Retype each record exactly, please. Skip none.

(Recorded data)

_ _ _ _

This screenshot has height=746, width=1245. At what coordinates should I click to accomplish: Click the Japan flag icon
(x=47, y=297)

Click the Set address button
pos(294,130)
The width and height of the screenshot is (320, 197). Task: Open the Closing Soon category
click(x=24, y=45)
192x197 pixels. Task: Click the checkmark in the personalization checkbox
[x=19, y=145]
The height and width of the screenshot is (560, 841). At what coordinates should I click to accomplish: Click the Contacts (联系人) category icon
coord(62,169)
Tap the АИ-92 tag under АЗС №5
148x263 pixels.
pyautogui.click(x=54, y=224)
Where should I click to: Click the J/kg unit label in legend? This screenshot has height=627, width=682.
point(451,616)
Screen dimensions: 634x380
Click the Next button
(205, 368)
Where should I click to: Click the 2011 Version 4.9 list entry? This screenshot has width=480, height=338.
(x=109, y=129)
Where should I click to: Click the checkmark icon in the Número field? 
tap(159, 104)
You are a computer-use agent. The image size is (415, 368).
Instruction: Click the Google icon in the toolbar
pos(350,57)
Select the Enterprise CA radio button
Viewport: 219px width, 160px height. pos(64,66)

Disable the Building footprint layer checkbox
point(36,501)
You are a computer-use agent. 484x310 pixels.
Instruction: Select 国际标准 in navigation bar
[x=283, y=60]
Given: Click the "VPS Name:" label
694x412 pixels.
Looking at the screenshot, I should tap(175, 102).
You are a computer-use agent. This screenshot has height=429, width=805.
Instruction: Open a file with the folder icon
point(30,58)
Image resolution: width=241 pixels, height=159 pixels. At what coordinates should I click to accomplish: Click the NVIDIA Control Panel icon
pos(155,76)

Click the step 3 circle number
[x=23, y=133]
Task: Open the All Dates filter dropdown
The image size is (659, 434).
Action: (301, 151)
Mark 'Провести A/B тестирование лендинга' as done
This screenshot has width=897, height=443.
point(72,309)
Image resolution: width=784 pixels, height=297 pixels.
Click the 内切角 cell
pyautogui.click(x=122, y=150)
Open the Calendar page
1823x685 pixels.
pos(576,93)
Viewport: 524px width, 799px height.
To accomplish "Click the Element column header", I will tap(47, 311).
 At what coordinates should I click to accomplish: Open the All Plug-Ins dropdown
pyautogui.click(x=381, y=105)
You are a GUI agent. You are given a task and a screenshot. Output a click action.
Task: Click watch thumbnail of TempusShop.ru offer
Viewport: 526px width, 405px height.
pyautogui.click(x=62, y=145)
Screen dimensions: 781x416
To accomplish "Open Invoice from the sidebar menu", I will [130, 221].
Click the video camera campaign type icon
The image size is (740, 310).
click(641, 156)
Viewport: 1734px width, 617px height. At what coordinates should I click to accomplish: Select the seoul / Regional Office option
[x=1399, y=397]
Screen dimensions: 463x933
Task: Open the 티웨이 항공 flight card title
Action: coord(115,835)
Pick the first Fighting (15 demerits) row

_ _ _ _

_OUTPUT OF THE EXERCISE_
This screenshot has height=746, width=1245. At what coordinates should I click to accomplish: Click the Japan flag icon
(x=47, y=297)

Click the Set address button
pos(294,130)
The width and height of the screenshot is (320, 197). Task: Open the Closing Soon category
click(x=24, y=45)
192x197 pixels. Task: Click the checkmark in the personalization checkbox
[x=19, y=145]
The height and width of the screenshot is (560, 841). At what coordinates should I click to accomplish: Click the Contacts (联系人) category icon
coord(62,169)
Tap the АИ-92 tag under АЗС №5
148x263 pixels.
pyautogui.click(x=54, y=224)
Where should I click to: Click the J/kg unit label in legend? This screenshot has height=627, width=682.
point(451,616)
Screen dimensions: 634x380
Click the Next button
(205, 368)
Where should I click to: Click the 2011 Version 4.9 list entry? This screenshot has width=480, height=338.
(x=109, y=129)
Where should I click to: Click the checkmark icon in the Número field? 
tap(159, 104)
You are a computer-use agent. The image size is (415, 368).
Instruction: Click the Google icon in the toolbar
pos(350,57)
Select the Enterprise CA radio button
Viewport: 219px width, 160px height. pos(64,66)

Disable the Building footprint layer checkbox
point(36,501)
You are a computer-use agent. 484x310 pixels.
Instruction: Select 国际标准 in navigation bar
[x=283, y=60]
Given: Click the "VPS Name:" label
694x412 pixels.
Looking at the screenshot, I should tap(175, 102).
You are a computer-use agent. This screenshot has height=429, width=805.
Instruction: Open a file with the folder icon
point(30,58)
Image resolution: width=241 pixels, height=159 pixels. At what coordinates should I click to accomplish: Click the NVIDIA Control Panel icon
pos(155,76)

Click the step 3 circle number
[x=23, y=133]
Task: Open the All Dates filter dropdown
The image size is (659, 434).
Action: (301, 151)
Mark 'Провести A/B тестирование лендинга' as done
This screenshot has width=897, height=443.
point(72,309)
Image resolution: width=784 pixels, height=297 pixels.
Click the 内切角 cell
pyautogui.click(x=122, y=150)
Open the Calendar page
1823x685 pixels.
pos(576,93)
Viewport: 524px width, 799px height.
To accomplish "Click the Element column header", I will tap(47, 311).
 At what coordinates should I click to accomplish: Open the All Plug-Ins dropdown
pyautogui.click(x=381, y=105)
You are a GUI agent. You are given a task and a screenshot. Output a click action.
Task: Click watch thumbnail of TempusShop.ru offer
Viewport: 526px width, 405px height.
pyautogui.click(x=62, y=145)
Screen dimensions: 781x416
To accomplish "Open Invoice from the sidebar menu", I will [130, 221].
Click the video camera campaign type icon
The image size is (740, 310).
click(641, 156)
Viewport: 1734px width, 617px height. At what coordinates should I click to accomplish: Select the seoul / Regional Office option
[x=1399, y=397]
Screen dimensions: 463x933
Task: Open the 티웨이 항공 flight card title
Action: coord(115,835)
Pick the first Fighting (15 demerits) row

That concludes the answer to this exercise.